RECORD EXCERPTS:
= Beginning of Section =

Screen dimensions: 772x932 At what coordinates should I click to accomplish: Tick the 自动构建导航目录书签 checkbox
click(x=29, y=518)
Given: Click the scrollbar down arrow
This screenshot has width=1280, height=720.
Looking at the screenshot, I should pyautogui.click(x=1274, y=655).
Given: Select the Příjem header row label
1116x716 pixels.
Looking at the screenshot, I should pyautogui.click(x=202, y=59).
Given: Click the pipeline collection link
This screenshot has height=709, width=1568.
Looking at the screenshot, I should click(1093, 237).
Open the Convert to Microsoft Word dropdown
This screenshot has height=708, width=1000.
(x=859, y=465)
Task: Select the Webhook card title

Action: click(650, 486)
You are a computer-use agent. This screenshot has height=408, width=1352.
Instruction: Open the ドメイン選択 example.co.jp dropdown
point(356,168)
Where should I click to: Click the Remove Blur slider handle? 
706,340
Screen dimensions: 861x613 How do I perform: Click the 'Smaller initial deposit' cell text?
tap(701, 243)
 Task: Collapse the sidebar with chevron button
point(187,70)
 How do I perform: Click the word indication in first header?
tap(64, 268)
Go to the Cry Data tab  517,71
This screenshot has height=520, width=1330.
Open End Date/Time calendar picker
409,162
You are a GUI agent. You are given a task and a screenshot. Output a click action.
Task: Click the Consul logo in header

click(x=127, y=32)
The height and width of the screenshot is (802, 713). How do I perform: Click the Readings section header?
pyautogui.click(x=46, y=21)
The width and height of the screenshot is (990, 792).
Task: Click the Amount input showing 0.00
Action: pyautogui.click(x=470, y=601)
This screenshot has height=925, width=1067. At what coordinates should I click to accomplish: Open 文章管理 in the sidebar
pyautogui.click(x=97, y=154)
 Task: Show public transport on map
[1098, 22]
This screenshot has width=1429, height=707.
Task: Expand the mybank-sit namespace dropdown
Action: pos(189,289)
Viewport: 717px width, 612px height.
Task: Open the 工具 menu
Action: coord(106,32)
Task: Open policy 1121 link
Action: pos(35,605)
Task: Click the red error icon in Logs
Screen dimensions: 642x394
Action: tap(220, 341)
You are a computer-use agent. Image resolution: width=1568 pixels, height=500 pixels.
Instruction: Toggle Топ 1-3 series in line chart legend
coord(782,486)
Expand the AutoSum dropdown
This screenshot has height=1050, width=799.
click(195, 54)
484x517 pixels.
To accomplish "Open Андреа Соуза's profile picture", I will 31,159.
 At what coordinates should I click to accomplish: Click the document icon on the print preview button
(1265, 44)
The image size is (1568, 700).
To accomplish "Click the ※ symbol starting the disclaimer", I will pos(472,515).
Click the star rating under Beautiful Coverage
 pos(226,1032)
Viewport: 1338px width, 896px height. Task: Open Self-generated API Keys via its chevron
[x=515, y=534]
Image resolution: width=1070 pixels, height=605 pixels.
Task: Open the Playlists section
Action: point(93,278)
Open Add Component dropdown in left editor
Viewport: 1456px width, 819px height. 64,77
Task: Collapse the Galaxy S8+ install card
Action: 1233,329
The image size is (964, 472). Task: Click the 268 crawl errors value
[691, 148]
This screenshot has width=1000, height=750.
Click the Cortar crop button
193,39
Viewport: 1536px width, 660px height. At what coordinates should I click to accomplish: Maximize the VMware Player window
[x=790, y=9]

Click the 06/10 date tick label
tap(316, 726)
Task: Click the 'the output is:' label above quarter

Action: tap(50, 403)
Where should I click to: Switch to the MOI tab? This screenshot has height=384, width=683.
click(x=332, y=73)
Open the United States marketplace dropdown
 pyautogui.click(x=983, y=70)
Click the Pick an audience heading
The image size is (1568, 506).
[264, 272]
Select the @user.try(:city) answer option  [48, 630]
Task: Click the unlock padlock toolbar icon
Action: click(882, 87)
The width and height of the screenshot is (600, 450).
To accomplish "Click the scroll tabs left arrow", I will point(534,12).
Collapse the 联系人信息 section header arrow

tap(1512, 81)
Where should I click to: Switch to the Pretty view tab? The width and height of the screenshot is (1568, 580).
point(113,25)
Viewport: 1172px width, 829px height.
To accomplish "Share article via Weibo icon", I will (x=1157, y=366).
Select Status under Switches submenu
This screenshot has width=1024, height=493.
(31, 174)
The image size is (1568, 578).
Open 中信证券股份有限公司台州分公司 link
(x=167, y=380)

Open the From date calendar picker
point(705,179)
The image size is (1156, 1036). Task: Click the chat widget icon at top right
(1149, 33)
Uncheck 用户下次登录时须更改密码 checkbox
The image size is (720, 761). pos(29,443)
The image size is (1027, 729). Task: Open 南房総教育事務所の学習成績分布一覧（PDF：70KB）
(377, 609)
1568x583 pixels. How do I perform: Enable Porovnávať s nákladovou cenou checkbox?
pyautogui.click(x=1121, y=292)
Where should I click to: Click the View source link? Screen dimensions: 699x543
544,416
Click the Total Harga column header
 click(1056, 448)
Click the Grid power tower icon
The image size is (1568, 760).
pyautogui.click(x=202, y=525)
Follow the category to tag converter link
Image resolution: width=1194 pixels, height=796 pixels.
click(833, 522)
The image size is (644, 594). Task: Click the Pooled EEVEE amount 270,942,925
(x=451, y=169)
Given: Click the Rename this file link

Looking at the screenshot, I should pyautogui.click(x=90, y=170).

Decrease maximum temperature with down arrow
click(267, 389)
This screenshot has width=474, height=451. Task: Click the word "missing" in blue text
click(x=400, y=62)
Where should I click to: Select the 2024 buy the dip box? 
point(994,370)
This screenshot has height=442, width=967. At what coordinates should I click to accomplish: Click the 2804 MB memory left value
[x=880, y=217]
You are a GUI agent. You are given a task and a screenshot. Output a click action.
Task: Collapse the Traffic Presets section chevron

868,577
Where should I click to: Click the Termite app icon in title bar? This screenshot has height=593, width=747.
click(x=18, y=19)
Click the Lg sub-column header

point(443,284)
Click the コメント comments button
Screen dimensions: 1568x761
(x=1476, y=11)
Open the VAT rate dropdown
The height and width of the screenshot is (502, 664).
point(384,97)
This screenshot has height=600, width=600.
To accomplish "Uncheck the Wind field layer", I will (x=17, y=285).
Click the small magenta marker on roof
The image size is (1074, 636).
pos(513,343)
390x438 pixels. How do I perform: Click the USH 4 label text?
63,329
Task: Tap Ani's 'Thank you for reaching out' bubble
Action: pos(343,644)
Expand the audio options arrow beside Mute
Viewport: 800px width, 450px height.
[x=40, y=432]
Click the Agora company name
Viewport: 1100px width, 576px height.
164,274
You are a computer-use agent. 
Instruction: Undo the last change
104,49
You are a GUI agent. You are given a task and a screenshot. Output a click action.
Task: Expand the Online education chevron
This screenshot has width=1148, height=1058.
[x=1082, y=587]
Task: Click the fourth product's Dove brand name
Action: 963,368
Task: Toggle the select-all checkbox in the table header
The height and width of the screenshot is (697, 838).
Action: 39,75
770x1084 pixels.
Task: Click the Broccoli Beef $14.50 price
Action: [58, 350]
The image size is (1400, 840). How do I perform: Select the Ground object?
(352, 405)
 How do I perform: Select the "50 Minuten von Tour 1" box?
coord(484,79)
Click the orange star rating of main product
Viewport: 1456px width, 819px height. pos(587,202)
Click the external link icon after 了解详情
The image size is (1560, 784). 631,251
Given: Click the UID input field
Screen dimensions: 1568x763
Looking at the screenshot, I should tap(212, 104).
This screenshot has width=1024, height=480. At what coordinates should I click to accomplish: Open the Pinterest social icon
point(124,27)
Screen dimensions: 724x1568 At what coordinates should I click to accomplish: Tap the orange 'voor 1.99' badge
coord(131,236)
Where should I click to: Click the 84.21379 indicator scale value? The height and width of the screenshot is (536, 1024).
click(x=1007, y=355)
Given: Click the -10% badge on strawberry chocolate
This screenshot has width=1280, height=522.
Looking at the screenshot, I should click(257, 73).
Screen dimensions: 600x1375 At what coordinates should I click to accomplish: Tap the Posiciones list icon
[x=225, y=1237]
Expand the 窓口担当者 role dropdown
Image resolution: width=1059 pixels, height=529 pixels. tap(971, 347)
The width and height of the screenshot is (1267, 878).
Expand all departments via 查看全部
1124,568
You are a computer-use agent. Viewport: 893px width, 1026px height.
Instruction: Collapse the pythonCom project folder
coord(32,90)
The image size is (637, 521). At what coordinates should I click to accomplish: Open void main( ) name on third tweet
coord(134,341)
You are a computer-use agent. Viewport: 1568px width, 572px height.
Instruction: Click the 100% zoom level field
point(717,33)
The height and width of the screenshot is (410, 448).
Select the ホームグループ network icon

= End of Section =

WHAT IS BEING ASKED: Return only the number of lines in the data above that include the word "computer".

EXERCISE OUTPUT: 5